* WRITTEN REQUEST *
Could you format the data as a JSON list of strings, one string per line with blank lines left out, starting with the line containing "Click the ellipsis More Actions icon" and going on through the line containing "(x=89, y=416)"?
--- START OF EXCERPTED DATA ---
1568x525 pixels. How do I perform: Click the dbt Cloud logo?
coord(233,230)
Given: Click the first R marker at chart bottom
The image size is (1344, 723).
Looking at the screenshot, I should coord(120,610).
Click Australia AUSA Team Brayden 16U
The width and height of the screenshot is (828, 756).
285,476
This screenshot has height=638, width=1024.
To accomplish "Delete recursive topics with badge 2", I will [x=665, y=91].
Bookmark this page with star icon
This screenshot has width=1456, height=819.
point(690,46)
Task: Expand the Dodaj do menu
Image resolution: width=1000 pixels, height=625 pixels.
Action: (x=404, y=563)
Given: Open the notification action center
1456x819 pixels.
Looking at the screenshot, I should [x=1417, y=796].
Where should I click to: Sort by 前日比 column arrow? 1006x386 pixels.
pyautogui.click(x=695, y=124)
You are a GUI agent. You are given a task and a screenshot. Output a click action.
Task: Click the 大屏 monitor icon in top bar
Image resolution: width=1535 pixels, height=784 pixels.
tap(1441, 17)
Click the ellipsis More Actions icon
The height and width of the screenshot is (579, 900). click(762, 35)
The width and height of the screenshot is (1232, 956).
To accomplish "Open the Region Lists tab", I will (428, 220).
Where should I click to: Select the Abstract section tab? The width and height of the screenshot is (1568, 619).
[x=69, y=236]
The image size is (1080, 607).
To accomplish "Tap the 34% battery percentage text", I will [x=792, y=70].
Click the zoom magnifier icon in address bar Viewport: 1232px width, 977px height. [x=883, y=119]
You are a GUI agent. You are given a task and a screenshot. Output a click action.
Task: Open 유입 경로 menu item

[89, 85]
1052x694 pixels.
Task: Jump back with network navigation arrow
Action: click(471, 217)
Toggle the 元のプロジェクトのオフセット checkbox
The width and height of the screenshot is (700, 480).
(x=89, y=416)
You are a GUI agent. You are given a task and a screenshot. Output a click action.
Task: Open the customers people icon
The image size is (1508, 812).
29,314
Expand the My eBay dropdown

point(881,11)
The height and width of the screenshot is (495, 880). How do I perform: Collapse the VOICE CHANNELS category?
--- END OF EXCERPTED DATA ---
* TASK RESULT *
[
  "Click the ellipsis More Actions icon",
  "The height and width of the screenshot is (579, 900). click(762, 35)",
  "The width and height of the screenshot is (1232, 956).",
  "To accomplish \"Open the Region Lists tab\", I will (428, 220).",
  "Where should I click to: Select the Abstract section tab? The width and height of the screenshot is (1568, 619).",
  "[x=69, y=236]",
  "The image size is (1080, 607).",
  "To accomplish \"Tap the 34% battery percentage text\", I will [x=792, y=70].",
  "Click the zoom magnifier icon in address bar Viewport: 1232px width, 977px height. [x=883, y=119]",
  "You are a GUI agent. You are given a task and a screenshot. Output a click action.",
  "Task: Open 유입 경로 menu item",
  "[89, 85]",
  "1052x694 pixels.",
  "Task: Jump back with network navigation arrow",
  "Action: click(471, 217)",
  "Toggle the 元のプロジェクトのオフセット checkbox",
  "The width and height of the screenshot is (700, 480).",
  "(x=89, y=416)"
]